Updated: Jun 18, 2020
Q: Are people potentially working more at home during this time because there’s no separation of work vs. personal life?
A: I find that people are falling into two opposite camps during these times. The “I can’t get myself motivated to work as productively at home as I would in the office” camp and the “I can’t seem to separate my work from home life and have been working nonstop” camp. So, yes, there are a lot of people who are working more hours at home than they typically would in the office right now, which makes sense. As humans, we are incredibly impacted by our physical environment. In fact, our brain loves to label environments – kitchen, bedroom, office, boardroom – and with each label comes a set of expectations and associations we have with that space. “The kitchen is where I eat.” "The bedroom is where I sleep." “The office is where I work.” “The boardroom is where I make presentations.”

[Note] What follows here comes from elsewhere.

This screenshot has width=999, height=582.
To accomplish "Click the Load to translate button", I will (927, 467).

For most of us, we associate our homes with a break from work, where we can shed our work role and perhaps take on a new role, as mother, father, partner, roommate, etc. But now, we are being asked to blur those lines and bring our work into our home, which can really mess with and create confusion for the human psyche. Without that clear separation of two distinct and changed environments, a lot of people are having trouble turning work mode off since they don’t have the opportunity to physically leave the space that is associated with work. In addition, I think a lot of people are working more during this time because of the amount of extra time we suddenly find ourselves having since we are unable to congregate in public spaces or physically spend time with people out of our home.

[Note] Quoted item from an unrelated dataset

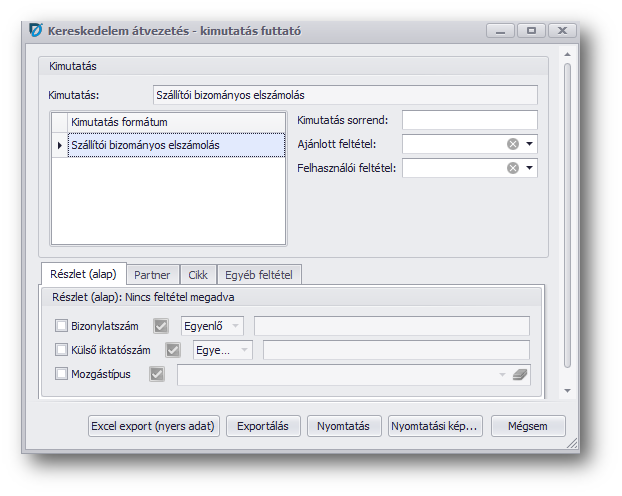Switch to the Partner tab
This screenshot has width=622, height=496.
(153, 275)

Q: Is it possible to mentally or emotionally separate work from personal life during this time and tips?
A: For those having difficulty maintaining the separation, please know that it is most definitely possible to do so! But possible doesn’t always mean easy. As with most everything in life, it will take a certain level of commitment and effort. Here are 4 steps that you can implement today:
Designate a specific space for work. For those of you quarantining in a multiple room house or apartment, try choosing a single room that you can associate with work and work only. For example, some of you may already have a designated office space within your home. However, if you’re tight on space, try to designate one area for your work, preferably not your bed or couch. Try to get creative and setup a makeshift desk. Containing your work to one space within the home helps the brain to associate just one area with work rather than the entirety of the home.

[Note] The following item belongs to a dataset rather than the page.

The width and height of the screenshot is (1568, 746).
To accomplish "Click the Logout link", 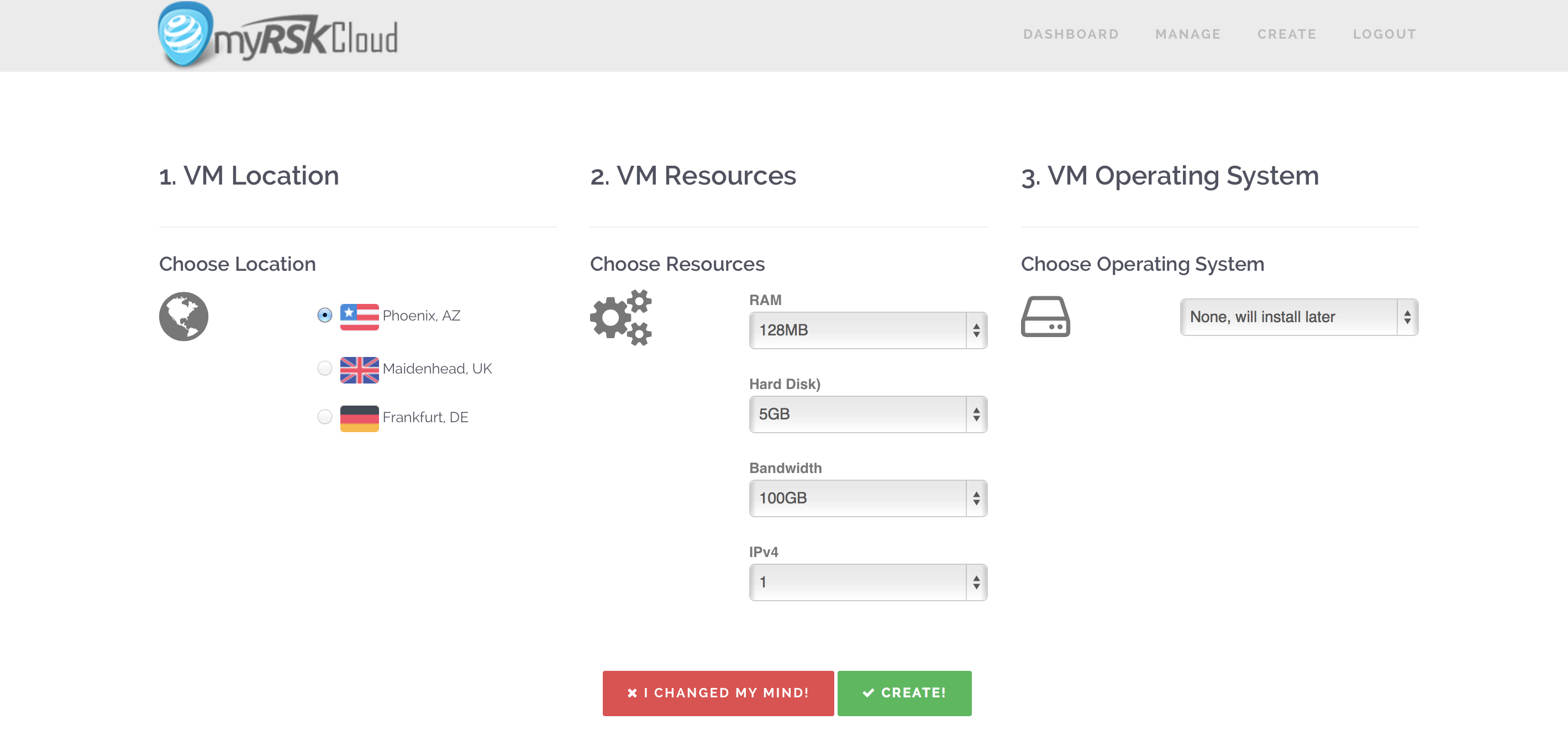I will (x=1384, y=34).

Maintain boundaries. Right now, it's extra important to maintain the same boundaries you would if you were in the office, which includes your regular work hours. If you normally work from 9-5, continue to push yourself to do so at home. When 5 o’clock hits, send a firm mental message to yourself that work is done for the day and give your mind and body permission to let work go until 9 the next morning.
Give yourself breaks. Don’t forget to give yourself breaks throughout the day, just as you would in the office. Even though you're working from home, it doesn't mean that you need to be working 24/7. For example, if you would normally take 30 minutes to an hour for lunch outside of your office, make sure to schedule that same amount of time and eat in a separate area of your home or outside (if weather and location permitted).
Strengthen social connections. While we may be physically distancing, this is not a time to socially distance yourself. Make it a priority to maintain your social connections, whether that be allocating time to spend with people inside the home or those outside the home, through zoom and phone calls.